3. I practice spiritual disciplines. The apostle Paul spoke of exercising in the spiritual gymnasium (going into "strict training"). Paul told me that, if I want to compete in the game of life, I must "exercise unto godliness." 
In 1981 a friend of ours, Dr. John Powell, gave me a copy of Richard Foster's Celebration of Discipline. John has been one of the most influential persons in my life (Linda's, too!). As I began to read this book, God was speaking to me. I read many books. But only a few have transformed my heart. This was one. My abiding life in Christ took a quantum leap forward! The connection-disciplines in this book became my spiritual DNA.   
The spiritual disciplines themselves don't produce the fruit. They provide the attachment. The Holy Spirit produces the fruit.

4. I pray. I have a praying life. I have done this for so many years Foster's book helped me here, too. He also wrote a beautiful book on prayer. (Prayer: Finding the Heart's True Home
In praying I speak to, and I listen to God. I have conversations with God. The discipline of choosing to pray has moved from my head ("I need to pray!") to my heart ("I pray to live!").
An excellent book on listening to God is Hearing God Through the Year: A 365-Day Devotional, by Dallas Willard.

In this season of my life I continue to read, slowly, Proverbs. And Psalms. I am also reading Ezekiel, slowly, from the Old Testament. And I am re-reading, slowly, the four Gospels - Matthew, Mark, Luke, and John.

One more suggestion. My book on prayer can be read devotionally. Praying: Reflections on 40 Years of Solitary Conversations with God.

I hope this helps - blessings!

Sunday, August 25, 2024

To Abide in Christ Is to Trust Him

(Store in Soho, NYC)



This quote is from my book Leading the Presence-Driven Church.

***

Abiding is a type of trusting. 

I bought a new chair for my home office. I had the previous chair for twenty years. I trusted it. I knew it would hold me. Therefore, I had no anxiety about it. It would be contradictory to say, “I trust the chair I’m sitting in, but am afraid it won’t hold me.” 

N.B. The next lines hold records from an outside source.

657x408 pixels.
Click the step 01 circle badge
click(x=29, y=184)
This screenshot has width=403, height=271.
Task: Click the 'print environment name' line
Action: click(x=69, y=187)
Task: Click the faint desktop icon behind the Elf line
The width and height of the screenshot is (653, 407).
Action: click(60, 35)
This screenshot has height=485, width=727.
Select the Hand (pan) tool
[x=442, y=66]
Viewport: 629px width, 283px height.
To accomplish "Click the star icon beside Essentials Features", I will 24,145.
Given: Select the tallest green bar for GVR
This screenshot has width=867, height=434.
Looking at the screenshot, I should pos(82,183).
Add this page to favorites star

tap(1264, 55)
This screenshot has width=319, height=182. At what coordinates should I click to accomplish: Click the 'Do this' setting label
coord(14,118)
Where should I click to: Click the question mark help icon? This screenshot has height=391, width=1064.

To abide in Christ is to trust him. I “put my trust in the Lord.” Which means, 


  • If God was a chef, I would eat his cooking. 
  • If God was a shepherd, I would listen for his voice and follow. 
  • If God was a rock, I would stand on him. 
  • If God was a fortress, I would make my home in him. 
  • If God was a river, and I a tree, I would send my roots to him. 
  • If God was a vine, and I a branch, I would attach myself to him. 
  • If God was a fire, I would be consumed by him. 
  • If God was water, I would drink of him.
  • If I was a cup, I would be filled to overflowing by him. 
  • If God was a hidden treasure, I would seek him. 
  • If God was a word, I would read him. 
  • If God was my Lord, I would obey him. 
  • If God was a chair, I would sit on him. 
I would do these things every day… after day… after day. 

There is a cumulative effect that results from a lifetime of trusting in God. A psychological confidence, a certitude, emerges. It is like the confidence I had because of sitting in the same chair for twenty years, and finding that, through it all, it still holds.